CORRELATION OF CANDIDATE GENETIC VARIATIONS FOR SUSCEPTIBILITY AND RISK ASSESSMENT OF TYPE 2 DIABETES MELLITUS AMONG FILIPINOS

Eva Maria  Cutiongco-de la Paz; Jose Nevado Jr.; Elizabeth Paz-Pacheco; Gabriel Jasul Jr.; Vincent Sean Ribaya; Elizabeth Laurize Alejandro; Karell Jo Angelique Calpito; Julius Patrick Ferrer

Authors

Eva Maria Cutiongco-de la Paz Institute of Human Genetics, National Institutes of Health, University of the Philippines, Manila
Jose Nevado Jr.
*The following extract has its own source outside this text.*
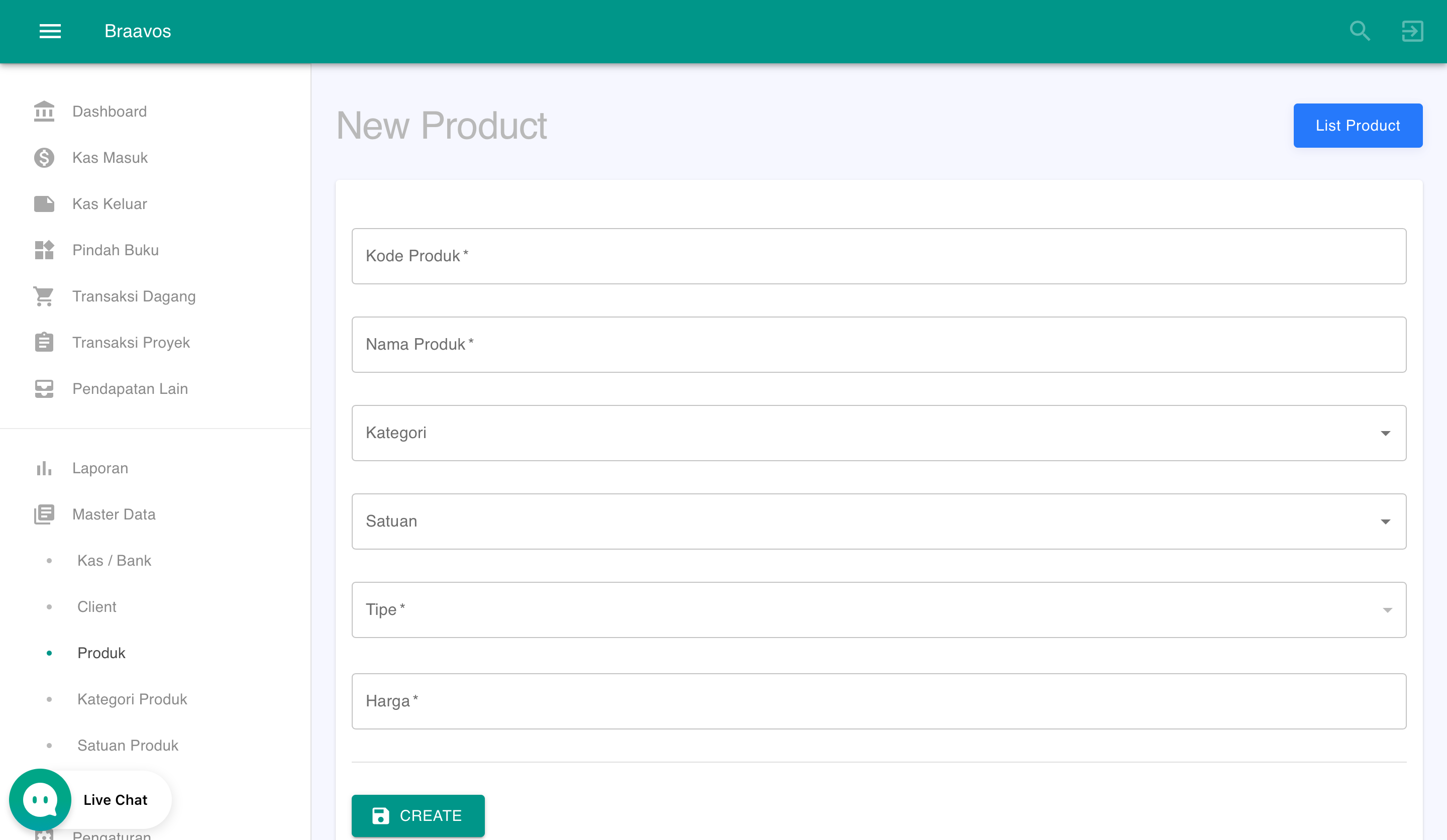The height and width of the screenshot is (840, 1447).
Task: Click the search icon in the top bar
Action: point(1360,31)
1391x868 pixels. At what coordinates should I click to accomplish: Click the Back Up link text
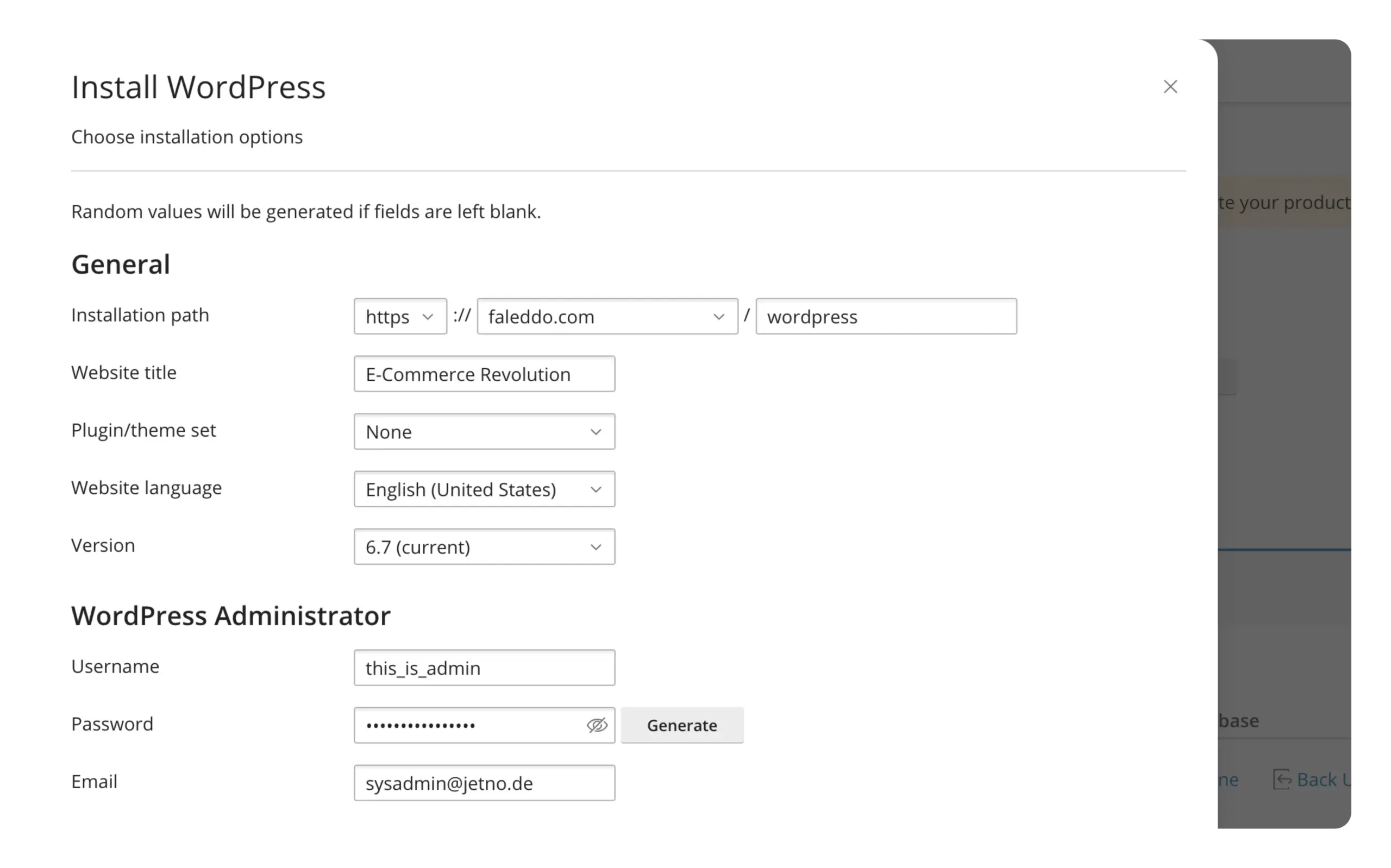(x=1322, y=779)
Institute of Human Genetics, National Institutes of Health, University of the Philippines, Manila
Elizabeth Paz-Pacheco Section of Endocrinology, Diabetes and Metabolism, Department of Medicine, University of the Philippines – Philippine General Hospital, Manila
Gabriel Jasul Jr. Section of Endocrinology, Diabetes and Metabolism, Department of Medicine, University of the Philippines – Philippine General Hospital, Manila
Vincent Sean Ribaya Institute of Human Genetics, National Institutes of Health, University of the Philippines, Manila
Elizabeth Laurize Alejandro Institute of Human Genetics, National Institutes of Health, University of the Philippines, Manila
Karell Jo Angelique Calpito Institute of Human Genetics, National Institutes of Health, University of the Philippines, Manila
Julius Patrick Ferrer Institute of Human Genetics, National Institutes of Health, University of the Philippines, Manila

Keywords:

diabetes mellitus, type 2, genetic susceptibility, genotyping

Abstract

OBJECTIVES
The study aims to determine genetic variants associated with type 2 diabetes mellitus (T2DM) that can help in the development of personalized care for Filipinos.

METHODOLOGY
A total of 201 unrelated adult Filipinos were enrolled in this matched case-control study (67 cases with T2DM to 134 controls). DNA from blood was genotyped via customized Illumina (GoldenGate Genotyping and Infinium iSelect) microarray beadchips, investigating 357 candidate genetic variants associated with T2DM. Correlation with T2DM was done via permuted Pearson chi-square tests of allelic/ genotypic association, Bonferroni correction for multiplicity, and Efron conditional logistic regression analysis.

RESULTS AND DISCUSSION
Three (3) candidate variants exhibited significant association with T2DM among Filipinos. A CDKAL1 (cyclin-dependent kinase 5 regulatory subunit-associated protein 1 like 1 gene) variant showed the greatest risk in association (AA > AC > CC: OR 10.08, 95% CI 5.21, 19.53; p 0.0145). Other variants showed significance, namely a SERPINF1 (serpin family member 1 gene) variant (CC > CT > TT: OR 5.43, 95% CI 2.84, 10.38; p 0.0164) and a GPR45 (G protein-coupled receptor 45 gene) variant (CC > CT > TT: OR 2.56, 95% CI 1.43, 4.59; p 0.0206).

CONCLUSION
Preliminary results present variations in CDKAL1, SERPINF1, and GPR45 significantly associated with T2DM which may be further investigated through clinical validation to develop diagnostic/prognostic markers for T2DM in Filipinos. Though Philippine genetic studies for T2DM are limited, the emergence of genetic research and genotyping technology presents the opportunity to better optimize T2DM management and treatment in the Filipino individual.